Keeping a watch on the competition

Competitor analysis used to be easy. There were maybe five or six major competitors and you knew who they were.

But now there are literally thousands of sellers joining the Amazon marketplace every day. (That’s right; not every month, or even every week – every single day.) It’s much less easy to keep an eye on them.

The easiest way to find your competitors is, of course, just to search for your product keywords and see who else is selling the same products. Start broad, and narrow down the results little by little to find the guys who are really in your niche. 

So for instance, if you sell non-slip, eco-friendly, waterproof yoga mats to use outdoors, you’ll see hundreds of yoga mats, but as you narrow it down you’ll see who are your main competitors in the eco-friendly sector, in outdoors yoga mats, and so on.

Take particular note of the top dozen or so products. These are the guys you need to monitor. The products showing up on the second page are not going to be selling as much.

First off, take a look at their listings. How do they compare with yours? Do they have as many photos? Are they as attractive as yours? Is specific information missing (eg the dimensions of the yoga mat)? Are there features that you don’t have on your page, that might be useful to have?

A picture of your yoga mat is not necessarily what you want to lead with – it’s a rectangular blue thing, that rolls up. If you see your competitors are leading with pictures of people doing yoga outdoors against a beautiful sea or mountain backdrop, you know you need to raise your game.

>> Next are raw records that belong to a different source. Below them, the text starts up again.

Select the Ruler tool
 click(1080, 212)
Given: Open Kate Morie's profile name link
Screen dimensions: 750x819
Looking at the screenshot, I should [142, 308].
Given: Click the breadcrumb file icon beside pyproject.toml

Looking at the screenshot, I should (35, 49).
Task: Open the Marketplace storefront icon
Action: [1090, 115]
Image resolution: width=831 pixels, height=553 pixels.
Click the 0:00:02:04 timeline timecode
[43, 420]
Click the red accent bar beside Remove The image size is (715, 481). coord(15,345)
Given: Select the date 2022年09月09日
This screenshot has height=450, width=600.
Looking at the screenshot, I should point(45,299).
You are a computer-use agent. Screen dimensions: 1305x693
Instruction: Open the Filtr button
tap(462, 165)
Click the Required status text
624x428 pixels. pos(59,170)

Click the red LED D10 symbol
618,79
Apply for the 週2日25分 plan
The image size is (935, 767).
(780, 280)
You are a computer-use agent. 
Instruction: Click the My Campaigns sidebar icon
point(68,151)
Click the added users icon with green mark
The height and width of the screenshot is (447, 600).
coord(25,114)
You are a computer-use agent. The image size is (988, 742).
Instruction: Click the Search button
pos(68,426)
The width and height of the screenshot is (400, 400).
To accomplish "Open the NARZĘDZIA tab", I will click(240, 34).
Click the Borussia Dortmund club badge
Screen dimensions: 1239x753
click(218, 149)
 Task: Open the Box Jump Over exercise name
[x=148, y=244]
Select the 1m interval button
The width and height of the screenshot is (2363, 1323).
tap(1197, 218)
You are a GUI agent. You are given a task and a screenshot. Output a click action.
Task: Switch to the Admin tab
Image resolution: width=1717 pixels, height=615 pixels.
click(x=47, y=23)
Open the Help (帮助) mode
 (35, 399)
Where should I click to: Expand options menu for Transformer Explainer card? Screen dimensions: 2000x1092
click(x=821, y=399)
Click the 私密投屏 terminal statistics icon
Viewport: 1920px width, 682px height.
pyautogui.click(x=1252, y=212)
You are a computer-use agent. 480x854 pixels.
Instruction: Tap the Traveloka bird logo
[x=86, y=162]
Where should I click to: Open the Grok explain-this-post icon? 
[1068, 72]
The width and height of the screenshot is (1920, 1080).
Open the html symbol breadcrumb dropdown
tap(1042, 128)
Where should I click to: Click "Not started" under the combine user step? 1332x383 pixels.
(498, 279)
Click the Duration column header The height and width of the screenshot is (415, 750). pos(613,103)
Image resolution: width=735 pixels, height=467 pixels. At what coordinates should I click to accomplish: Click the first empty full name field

Look at the titles and the keywords your competitors are using. Is relevant information missing? For instance, customers who are buying an ice cream maker want to know the capacity. A 5 oz capacity ice cream maker really isn’t enough for a family with children – 4 quarts might be more appropriate! So that’s information that needs to be in a headline.

Then read through the bullet points and descriptions. Do they highlight features and benefits well? Compare the list with yours and think about whether you are stressing the right benefits in the right order. Also, check the tone – is it different from yours? Why do you think that is? Are they selling to a different customer – younger, more or less business-oriented, women rather than men?

And read through the reviews. You can spot the strengths and weaknesses very easily by just checking the five star and one star reviews. Is it poor product design, lack of durability, or poor customer service that buyers don’t like? Now you know exactly where your competitors’ weaknesses are – and you can target that in your copy-writing by using words like ‘well designed’, ‘easy to use’, ‘long-lasting’, ‘our no-quibbles money-back guarantee’.

Now for the quantifiable stuff. First, pricing. Customers who see two products that look alike, sound alike, but have different prices, will usually go for the cheaper option. Look across the pricing range and see where you sit in comparison with competitors. You may need to shave your price just a couple of dollars to improve your sales dramatically; alternatively, there may be room to put your price up without losing sales.

And secondly, sales. You already know these products are doing well because they’re up there at the top of the first page, but you can also check their sales in CashCowPro. Are they on the way up, or the way down? Are they doing better or worse than you?